What makes the vegan offering notable isn't its size, it's how the kitchen treats it. That approach is still rare in Kotor and rarer in the wider bay, and it's the reason a single table of meat-eaters, pescatarians and vegans can comfortably share a menu rather than negotiating one.
Signature dishes
Rafa Jafa
Raw vegan dessert, the destination order
Buckwheat Pie
Signature breakfast, mentioned across most reviews
5 Sunrises Pancakes
Sweet potato and carrot, plum jam and forest fruit
Vegan Burger
Called the best vegan burger in Kotor by HappyCow reviewers
Vegan Curry
Creamy curry sauce with onions, green beans, peas, zucchini, eggplant and mushrooms
Vegan Ćevapi
Plant-based take on the Montenegrin classic
Through the day

The character of the room changes through the day, which is the thing the owners point to most when asked why a casual mid-bay restobar is open from 8 to 11.
Mornings are the quietest stretch. The terrace catches the south-facing sun in winter and the morning light off the river the rest of the year. Breakfast leans long and unhurried — Buckwheat Pie, Traditional Montenegrin Breakfast, Vegan Shakshuka, the "5 Sunrises" pancakes, fresh juices and frappes, house-made pastries.

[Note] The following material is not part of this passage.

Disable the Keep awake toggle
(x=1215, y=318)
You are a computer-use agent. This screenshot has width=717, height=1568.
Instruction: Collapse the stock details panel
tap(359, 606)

Lunch is breezier. The full menu is available, the terrace picks up a steady stream of walk-ins from the Old Town, and the vegan and vegetarian dishes are consistently the most-ordered slot of the day — useful to know if you're trying to land a falafel bowl in season.
Dinner from 7 is when the setting earns its reputation. The fortress walls above start to glow as the light fades, the river reflects the last of the daylight, and the menu shifts into richer territory. This is the slot to reserve in July and August. Outside peak season, walk-ins are usually fine.
The soundtrack stays light across all of it. No club volume, no DJ shift, just enough music to anchor the room without owning it.
Worth knowing
Open year-round
8 AM to 11 PM every day. Breakfast 8 to noon, lunch noon to 3, dinner from 7.
Two minutes from the North Gate
On Tabacina, beside the Škurda river. Far enough out to escape the cruise-day crowd in summer.
Fortress view from the terrace
The terrace overhangs the river with a direct line of sight to the San Giovanni walls. Particularly atmospheric when the fortress lights up at sunset.
Vegan, vegetarian and gluten-free
Plant-based and gluten-free options sit on the main menu, clearly marked, not tucked into a separate page.
Mid-range pricing
Around €15 to €30 per person for a full meal with drinks. Cards and cash both accepted.
Dog-friendly
Terrace welcomes well-behaved pets. English menu, takeaway available, reservations recommended for July and August evenings.